● **Instructions for the task**: Could you give again exactly, and only, the lines from the one holding "Click the Profit_Percent variable icon" through the end of the data, both ends included, with pictures left out?

● **Dataset records**:
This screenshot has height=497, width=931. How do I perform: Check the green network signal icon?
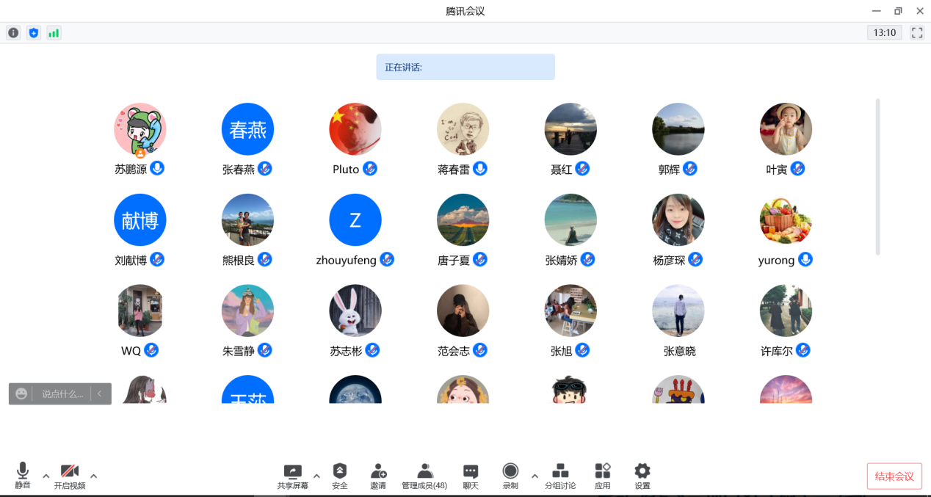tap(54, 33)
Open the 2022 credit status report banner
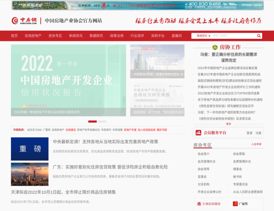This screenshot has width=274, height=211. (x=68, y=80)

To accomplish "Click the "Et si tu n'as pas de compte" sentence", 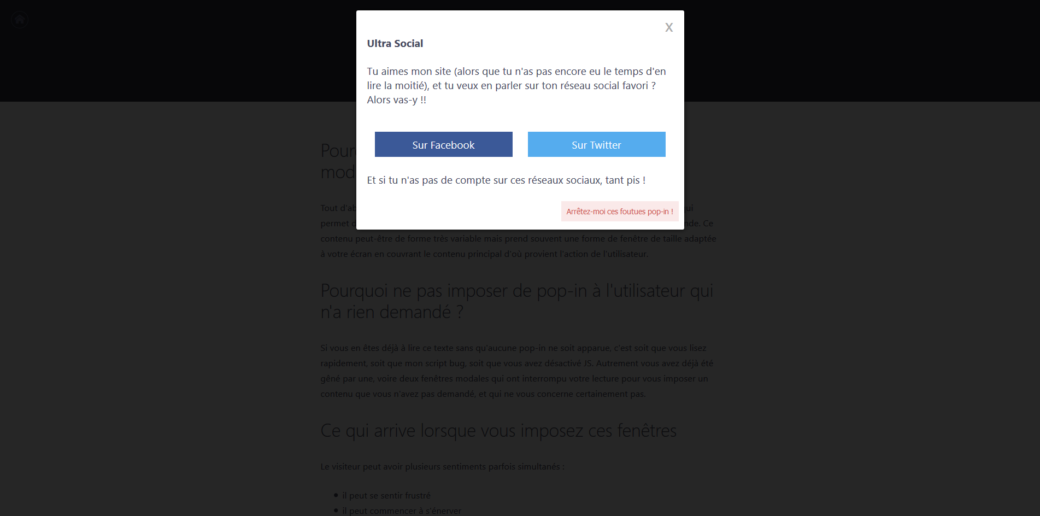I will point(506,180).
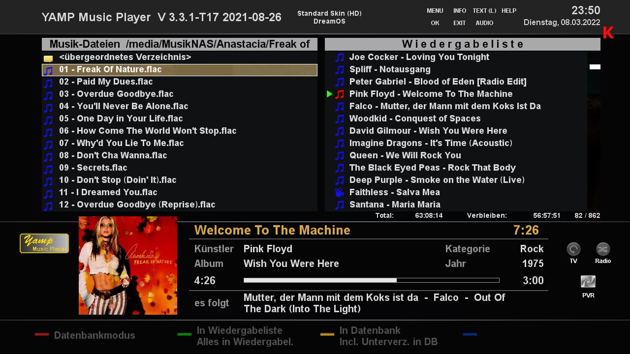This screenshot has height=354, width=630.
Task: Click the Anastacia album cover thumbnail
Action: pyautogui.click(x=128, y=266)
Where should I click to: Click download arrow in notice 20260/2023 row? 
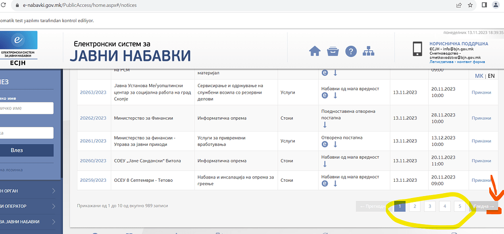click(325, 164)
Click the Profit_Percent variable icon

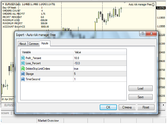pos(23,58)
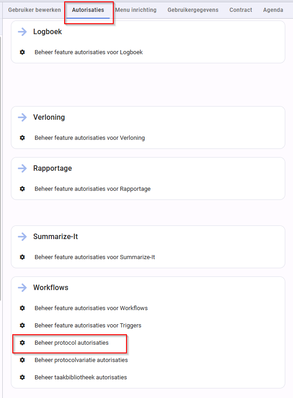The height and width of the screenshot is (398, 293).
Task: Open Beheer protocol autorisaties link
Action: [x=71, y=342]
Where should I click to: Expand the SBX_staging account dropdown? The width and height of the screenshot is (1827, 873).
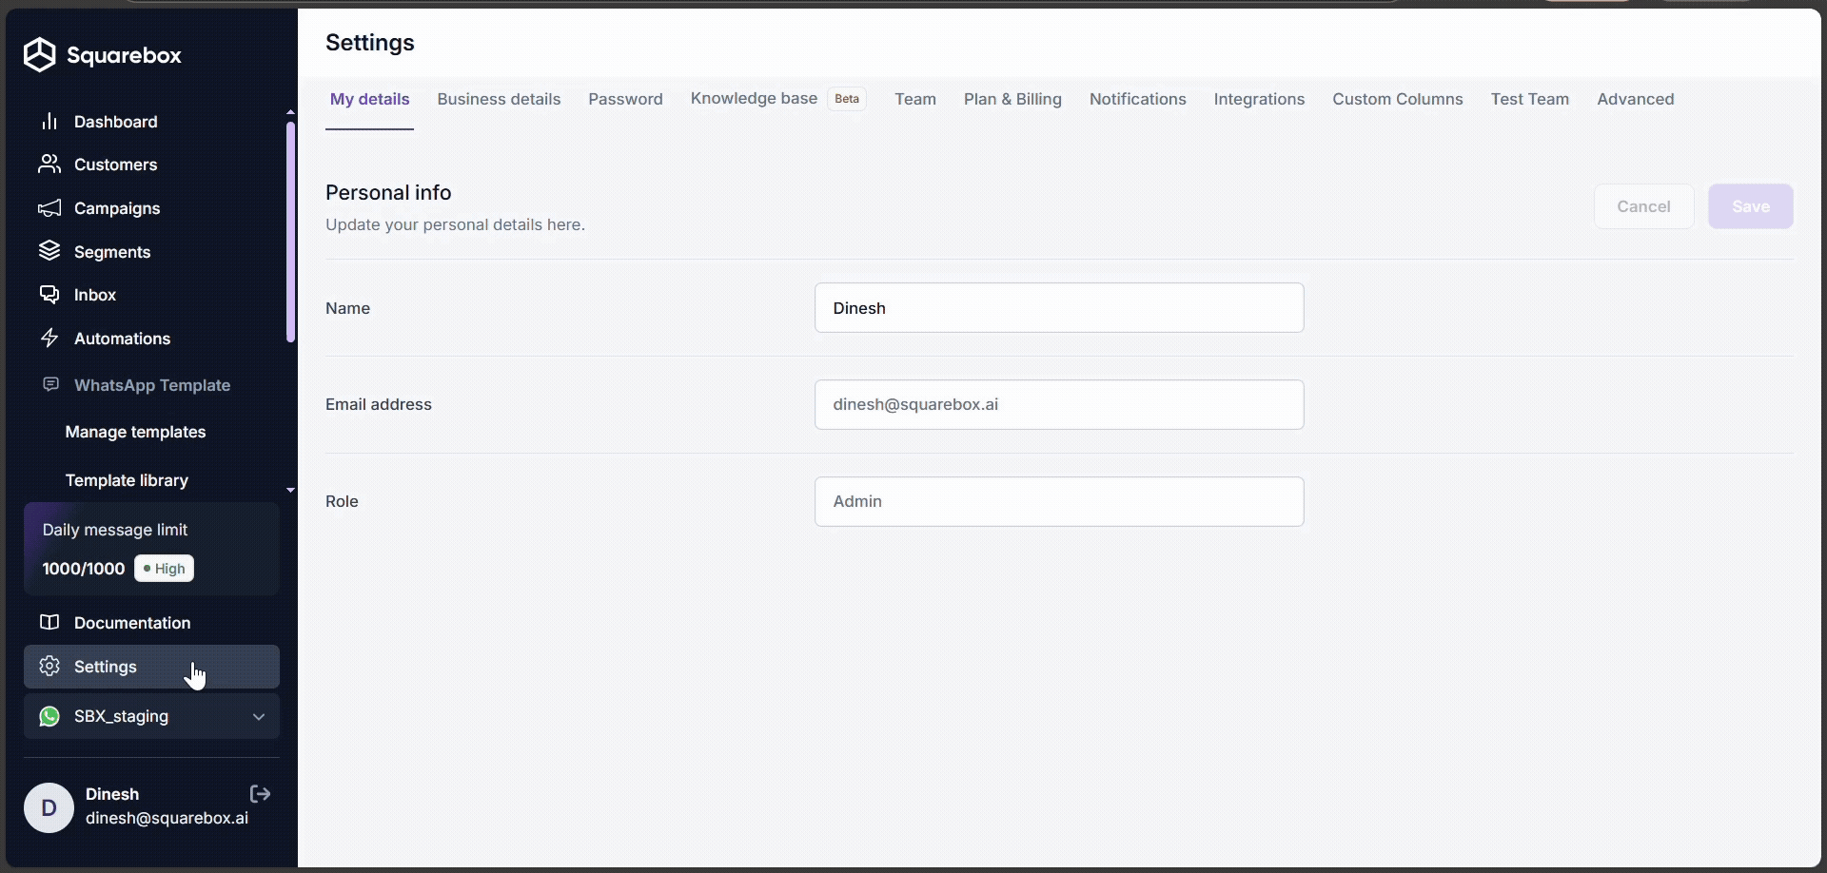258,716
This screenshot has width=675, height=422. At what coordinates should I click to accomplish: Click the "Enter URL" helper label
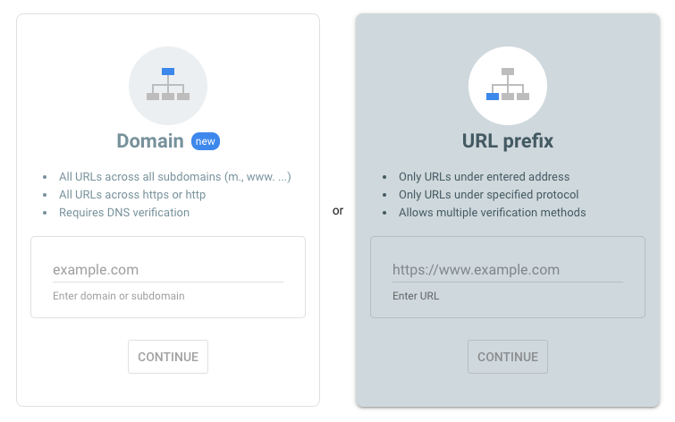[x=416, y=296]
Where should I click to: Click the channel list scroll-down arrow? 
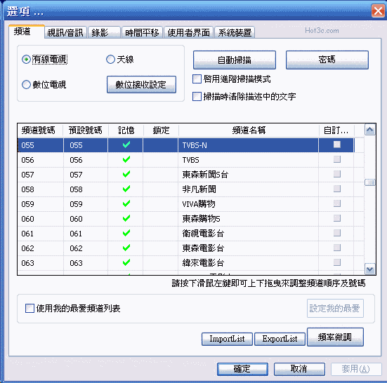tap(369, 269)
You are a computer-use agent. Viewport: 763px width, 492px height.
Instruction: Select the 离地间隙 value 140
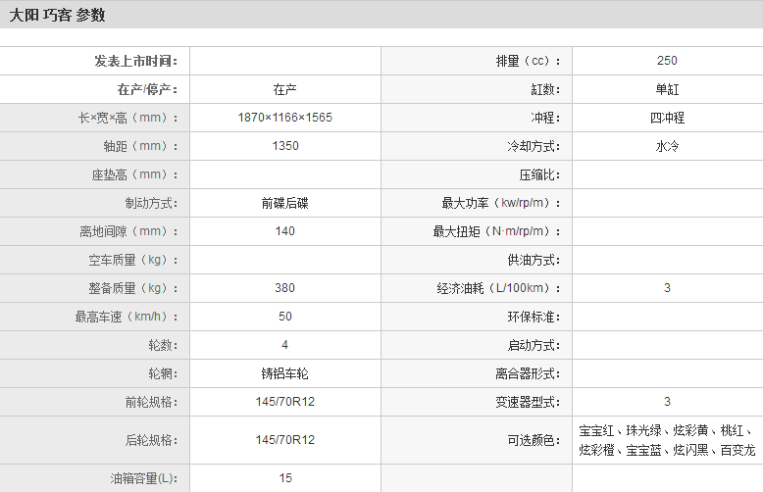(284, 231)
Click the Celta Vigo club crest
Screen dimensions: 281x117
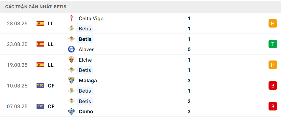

● **Solution to this exercise**:
Click the Profit_Percent variable icon

pos(23,58)
The height and width of the screenshot is (398, 293).
Task: Open Beheer protocol autorisaties link
Action: [x=71, y=342]
Where should I click to: Expand the SBX_staging account dropdown? The width and height of the screenshot is (1827, 873).
258,716
This screenshot has width=675, height=422. At what coordinates should I click to accomplish: Click the "Enter URL" helper label
[x=416, y=296]
Where should I click to: Click the channel list scroll-down arrow? 
tap(369, 269)
You are a computer-use agent. Viewport: 763px width, 492px height.
Instruction: Select the 离地间隙 value 140
(284, 231)
Click the Celta Vigo club crest
Screen dimensions: 281x117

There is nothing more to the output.